Teks Sumber:
□ □ □ □
LAMPUNG,sinarberitanews.com-"Jalan ditambal setelah diberitakan" adalah bukti nyata bahwa fungsi kontrol media bekerja, tetapi sekaligus mengindikasikan kelemahan dalam tata kelola dan sistem perawatan infrastruktur yang berkelanjutan.
Solusi idealnya adalah pemerintah memiliki sistem pelaporan, pemantauan, dan perbaikan yang responsif, transparan, dan terencana, sehingga tidak perlu bergantung pada "kejar tayang" media untuk memperbaiki jalan yang rusak. Namun, selama sistem itu belum ideal, peran media dalam mendorong perbaikan tetap sangat vital bagi masyarakat.
Jalan Lintas Barat (Jalibanr) yang sudah lama dikeluhkan warga, baru diperbaiki dengan cepat setelah mendapatkan sorotan dari media massa, media online, koran dan sosial media.
□ □ □ □
Permintaan Tugas A:
Ketik ulang bagian berita tentang penambalan jalan, dari "Solusi idealnya adalah" sampai dengan "dan sosial media.".
Permintaan Tugas B:
Teruskan berita tentang penambalan jalan yang disorot media, mulai sesudah kalimat terakhirnya.
Daftar sesudah berita ini merupakan bahan tersendiri yang terpisah dari berita tersebut.
□ □ □ □
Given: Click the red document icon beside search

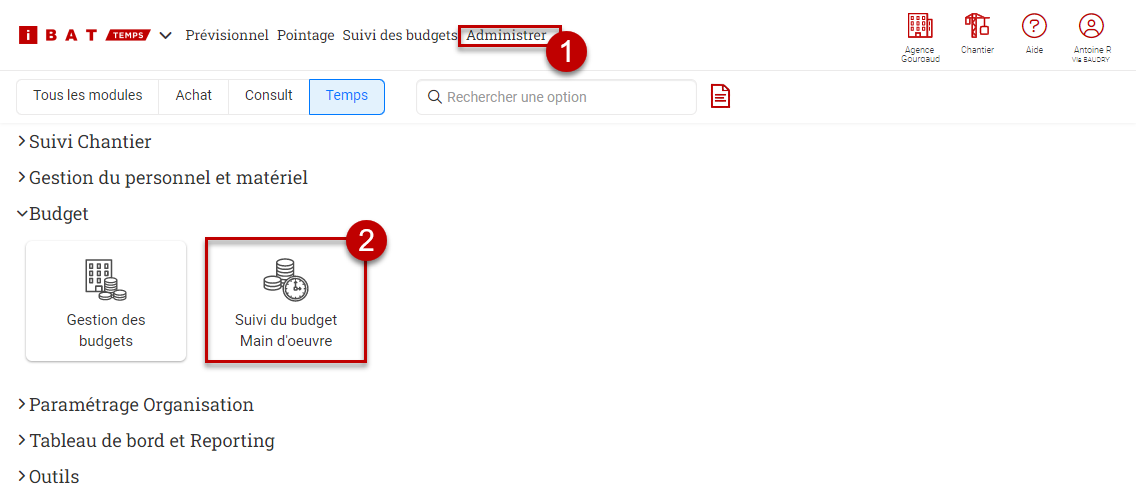Looking at the screenshot, I should pos(720,97).
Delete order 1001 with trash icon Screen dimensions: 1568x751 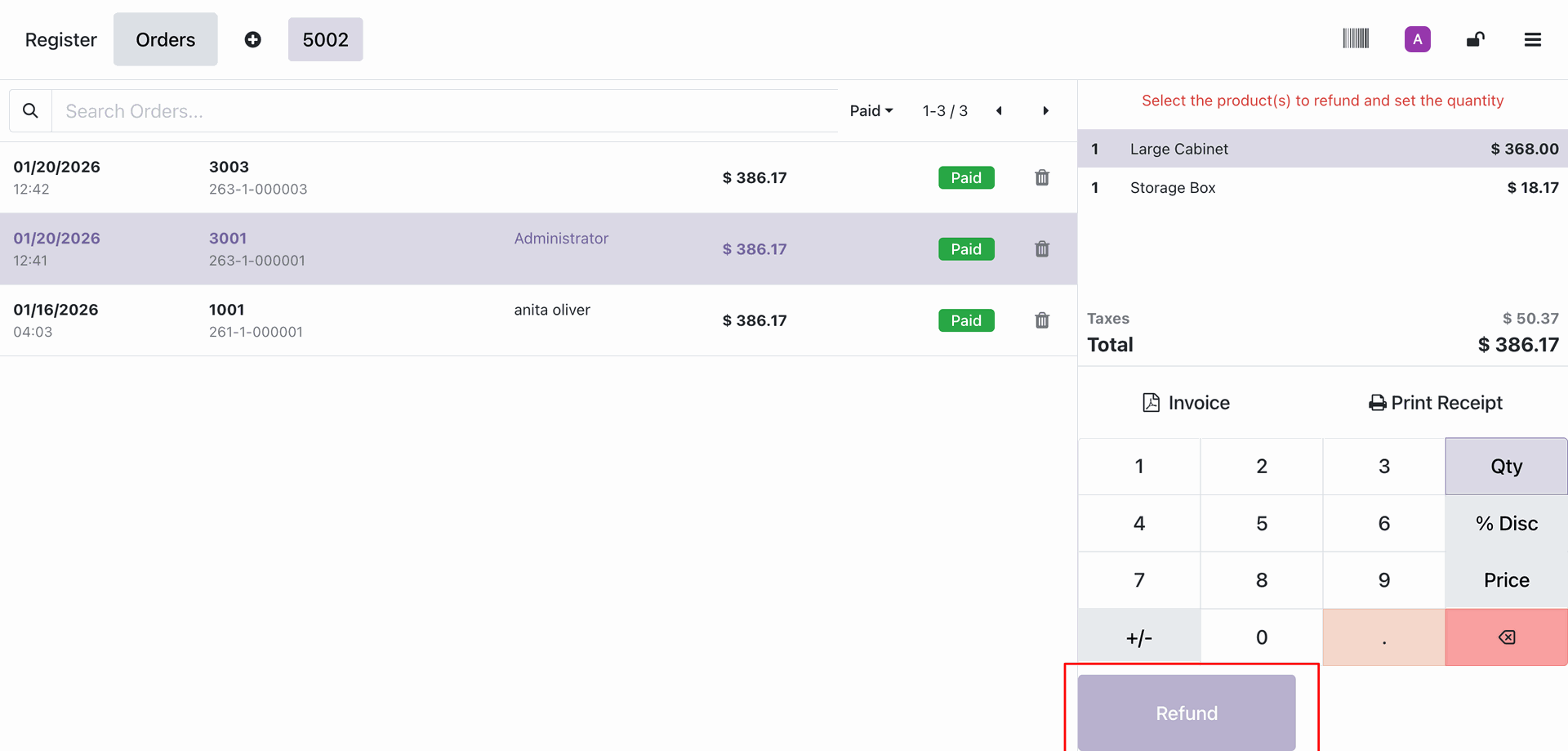click(1042, 320)
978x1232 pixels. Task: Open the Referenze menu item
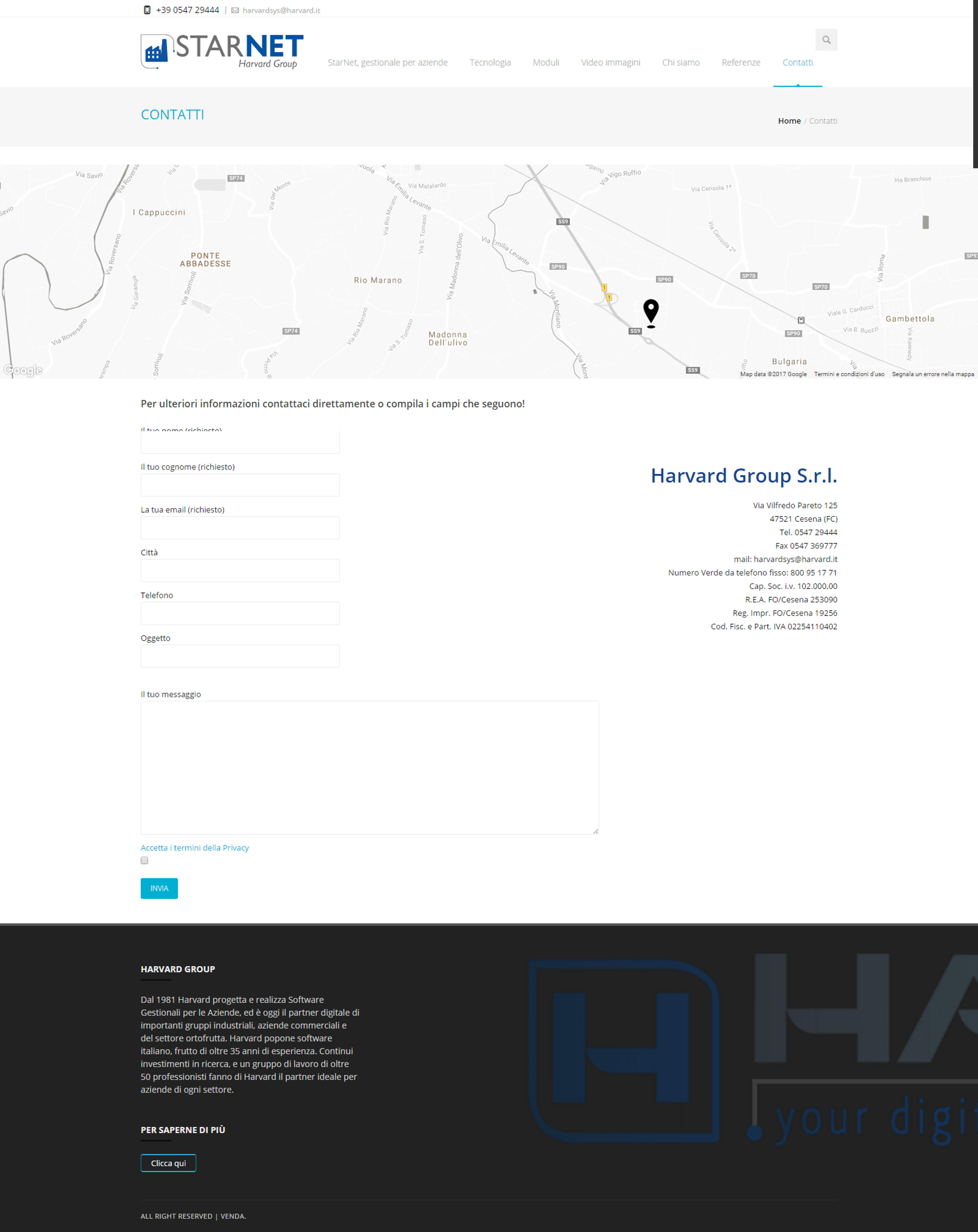741,62
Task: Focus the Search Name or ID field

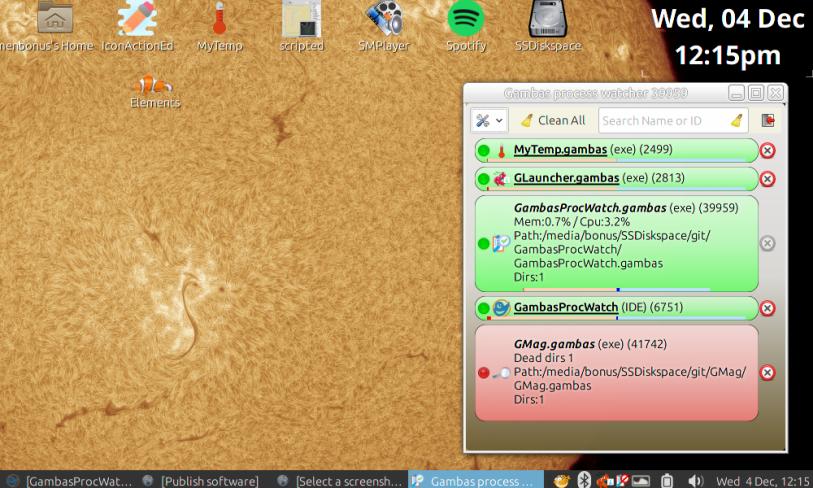Action: pyautogui.click(x=662, y=120)
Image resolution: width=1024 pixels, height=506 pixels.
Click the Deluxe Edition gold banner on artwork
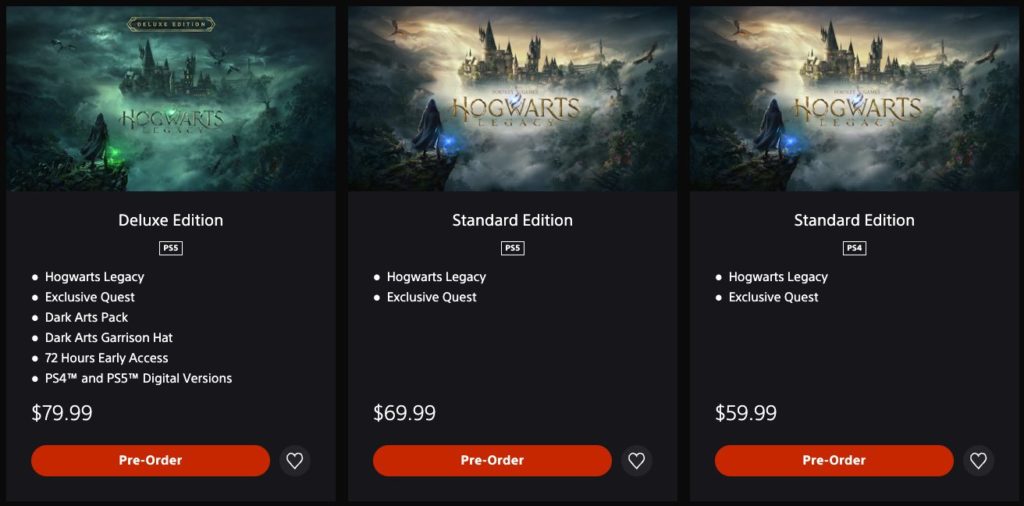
□ □ □ □
Jawaban Tugas A:
Solusi idealnya adalah pemerintah memiliki sistem pelaporan, pemantauan, dan perbaikan yang responsif, transparan, dan terencana, sehingga tidak perlu bergantung pada "kejar tayang" media untuk memperbaiki jalan yang rusak. Namun, selama sistem itu belum ideal, peran media dalam mendorong perbaikan tetap sangat vital bagi masyarakat.
Jalan Lintas Barat (Jalibanr) yang sudah lama dikeluhkan warga, baru diperbaiki dengan cepat setelah mendapatkan sorotan dari media massa, media online, koran dan sosial media.

Jawaban Tugas B:
Media berperan sebagai pemberi tekanan (pressure group). Setelah diangkat media, masalah yang tadinya "lokal" menjadi konsumsi publik luas. Otoritas terkait (Dinas PUPR, Provinsi Lapmpung) Ataupun dari pihak rekanan alias pemborong merasa terdesak untuk bertindak cepat demi menjaga citra dan akuntabilitas. mungkin masuk dalam antrean perbaikan yang panjang. Sorotan media ini "memotong antrean" itu dan menjadikan masalah tersebut sebagai prioritas utama untuk segera diselesaikan.
Perbaikan cepat setelah pemberitaan adalah bentuk respons untuk menunjukkan bahwa pemerintah "peduli dan bekerja". Ini bisa menjadi alat legitimasi bahwa mereka tanggap terhadap aspirasi masyarakat dan merespons hal-hal yang sedang panas/urgen menurut publik, daripada mengikuti perencanaan preventif yang sistematis.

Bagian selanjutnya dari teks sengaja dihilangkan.